The U.S. Court of Appeals for the Eighth Circuit recently reversed a district judge’s grant of summary judgment to a manufacturer in a product defect claim for an explosion at an ethanol plant. In Green Plains Otter Tail, LLC v. Pro-Environmental, Inc., the court affirmed the trial court’s grant of summary judgment on the plaintiff’s failure to warn claim but reversed the decision as to a claim for defective design under Minnesota law.
Plaintiff produced ethanol at its plant, which results in pollutants. Those pollutants are burned off in a Regenerative Thermal Oxidizer (RTO). Dampers control the flow of vapors in and out of the RTO. The dampers were hydraulically controlled by a pump (HPU). In an emergency, the damper for vapors coming in should close and the damper releasing vapors should open.
The HPU has an accumulator that supplies hydraulic fluid for the RTO’s regular cycles. If a hydraulic pump within the HPU fails, the accumulator should force its fluid back into the system, moving the dampers to safe positions. In order to operate, the accumulator must be recharged with nitrogen.

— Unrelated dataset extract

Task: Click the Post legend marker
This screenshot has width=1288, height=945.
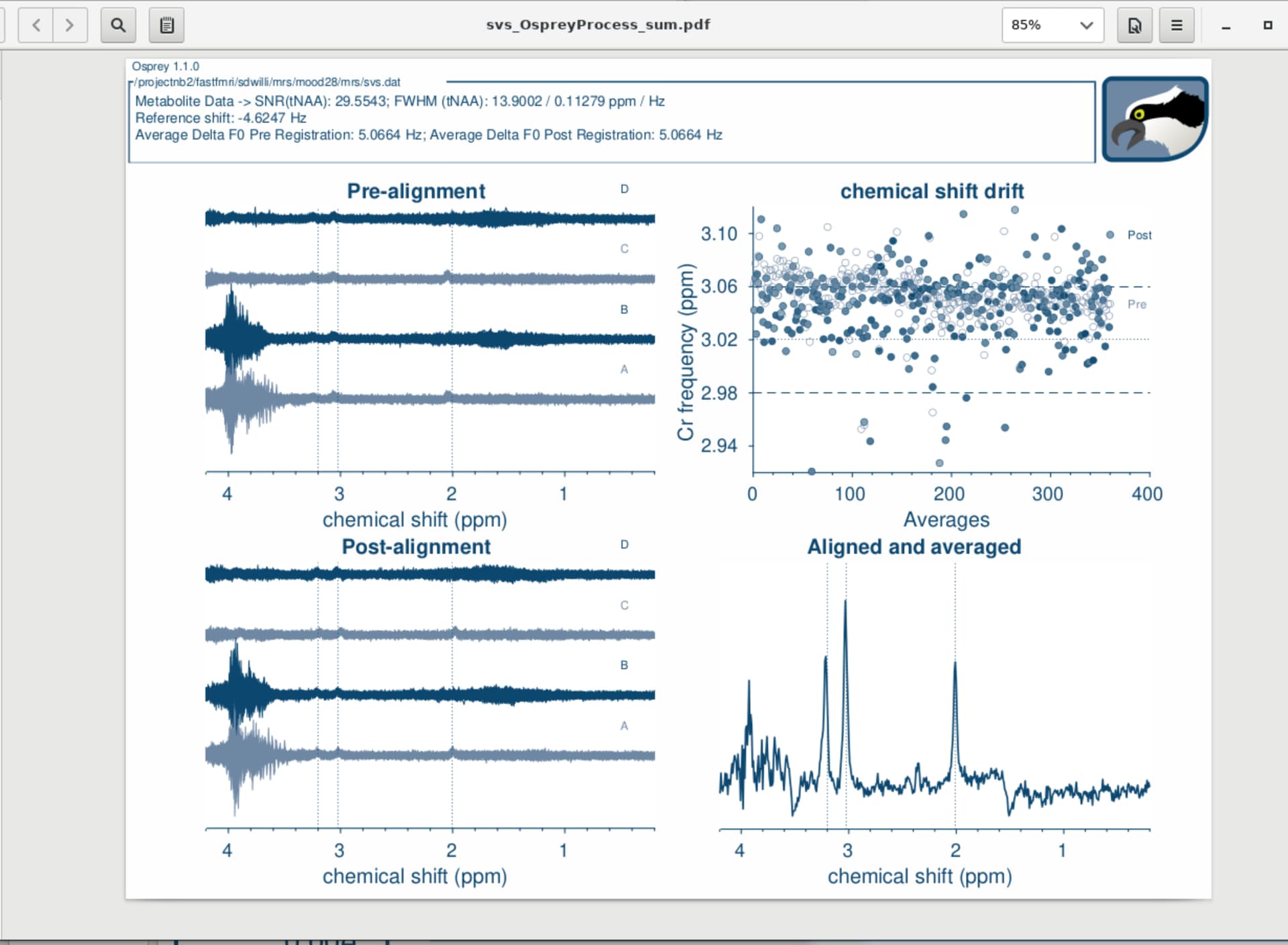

The HPU’s hydraulic pump is connected to the other parts of the HPU by couplings. In 2014, a coupling failed, causing a loss of hydraulic pressure to the HPU. Several alarms sounded. Green Plains’ staff discovered that the dampers did not move to safe positions. An hour later, an explosion damaged the RTO, other equipment, and buildings. The RTO’s dampers could move to safe positions only if the accumulator was sufficiently precharged. Post explosion investigations showed almost no precharge of the HPU’s accumulator.
Green Plain’s staff never completely read the manual that suggested the nitrogen in the accumulator be checked one week after installation and then once a month thereafter. As such, the nitrogen had not been checked in the six years between installation and the explosion. Green Plains filed suit alleging damages in negligence and products liability caused by a design defect and failure to warn under Minnesota law. The district court granted summary judgment on all theories.
The Eighth Circuit reversed and remanded the design defect claim holding that Green Plains submitted sufficient evidence of a defective design to survive summary judgment. That evidence involved a safer alternative design that the dampers did not need to be controlled by hydraulic pressure (which design did not have to be tested because it was in existence). The court acknowledged a design that meets industry standards is some evidence of reasonableness but was not conclusive proof. The court also rejected the trial court’s reasoning that the failure to precharge the system was a superseding intervening cause. Both were issues for the jury. The court did uphold summary judgment on the failure to warn claim finding that additional warnings would not have changed the behavior of plaintiff’s employees based on the uncontroverted evidence. The decision is instructive that instructions and warnings are not a substitute for a safe design.